* **AIM OF THE EXERCISE**
Using the records below, output the stretch that opens with the line containing "At what coordinates should I click to accomplish: Click the 거래" and closes with the line containing "You are a computer-use", exactly and including both lines, with nothing more.

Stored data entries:
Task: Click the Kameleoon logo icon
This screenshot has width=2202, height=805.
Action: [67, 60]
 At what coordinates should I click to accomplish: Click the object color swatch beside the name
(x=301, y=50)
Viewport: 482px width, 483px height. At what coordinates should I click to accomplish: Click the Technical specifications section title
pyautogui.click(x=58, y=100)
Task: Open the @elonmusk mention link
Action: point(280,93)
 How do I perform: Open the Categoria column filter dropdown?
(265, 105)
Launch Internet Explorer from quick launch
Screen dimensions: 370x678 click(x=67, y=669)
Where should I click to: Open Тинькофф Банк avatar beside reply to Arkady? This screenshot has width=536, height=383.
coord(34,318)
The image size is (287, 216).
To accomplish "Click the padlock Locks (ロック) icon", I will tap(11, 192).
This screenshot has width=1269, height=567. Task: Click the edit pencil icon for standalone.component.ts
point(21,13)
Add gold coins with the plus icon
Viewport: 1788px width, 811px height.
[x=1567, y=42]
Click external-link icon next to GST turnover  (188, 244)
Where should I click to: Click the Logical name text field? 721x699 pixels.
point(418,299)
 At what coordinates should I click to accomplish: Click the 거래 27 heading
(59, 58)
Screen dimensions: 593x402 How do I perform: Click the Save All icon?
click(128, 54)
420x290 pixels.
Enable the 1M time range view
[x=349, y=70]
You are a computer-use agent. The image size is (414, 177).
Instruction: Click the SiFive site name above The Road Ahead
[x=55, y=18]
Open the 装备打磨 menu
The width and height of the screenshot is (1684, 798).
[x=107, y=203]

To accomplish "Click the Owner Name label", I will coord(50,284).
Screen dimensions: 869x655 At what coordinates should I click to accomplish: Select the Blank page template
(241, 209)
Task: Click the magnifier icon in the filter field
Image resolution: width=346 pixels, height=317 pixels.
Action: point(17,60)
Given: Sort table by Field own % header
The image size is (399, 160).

* **COMPLETED EXERCISE**
 At what coordinates should I click to accomplish: Click the 거래 27 heading
(59, 58)
Screen dimensions: 593x402 How do I perform: Click the Save All icon?
click(128, 54)
420x290 pixels.
Enable the 1M time range view
[x=349, y=70]
You are a computer-use agent. The image size is (414, 177).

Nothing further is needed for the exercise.